* DOCUMENT TEXT:

# SOLVED! -- Brand new Honda EU3000is won't start



## DaveW (Apr 25, 2020)

==============UPDATE==================
OK, Upon further investigation I discovered that this unit shipped with a broken spark plug cap just like several other buyers on Amazon have commented about.

A little epoxy glue to join the broken parts back together again solved the problem. NOW it starts right away.

It also solved the mystery of the "fuse" and spring I found running around loose on the bottom pan of the unit. It turns out they were from inside the spark plug cap boot, acting as spring tension to keep the connection between the boot and the spark plug.

i want to point out that there is no logical reason for me and others receiving brand new units with broken spark plug caps. There was no damage to the box or any of the contents. The spark plug is behind a thick plastic cover; which, in turn, is behind a metal side cover of the unit.

Honda says they test each unit. Somehow I doubt it. It's like shipping a car with one square wheel. It just doesn't make sense.

Anyway, anyone who buys this unit should open it up first thing to make sure the gremlins haven't broken off this critical piece.

==================================================================

I followed all of the directions to a T for first-time starting my new Honda EU3000is generator. The starter cranks good and strong, but the engine just doesn't catch.

In looking behind the front cover I found what looks like a small inline fuse and a spring just lying on the floor panel under the control unit. They are about 3/4" long.

Does anybody know where they might have dropped off of? I'm thinking it could be important.


----------



## iowagold (Jan 22, 2020)

contact honda direct.

* DIRECTIVE:
In the generator thread, what did the poster use to repair the broken spark plug cap? The listing that follows comes from a separate source.

* COLLECTED MATERIAL:

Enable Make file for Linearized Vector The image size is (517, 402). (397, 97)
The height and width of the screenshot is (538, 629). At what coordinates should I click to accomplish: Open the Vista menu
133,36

* SOLUTION TO THIS EXERCISE:
A little epoxy glue to join the broken parts back together.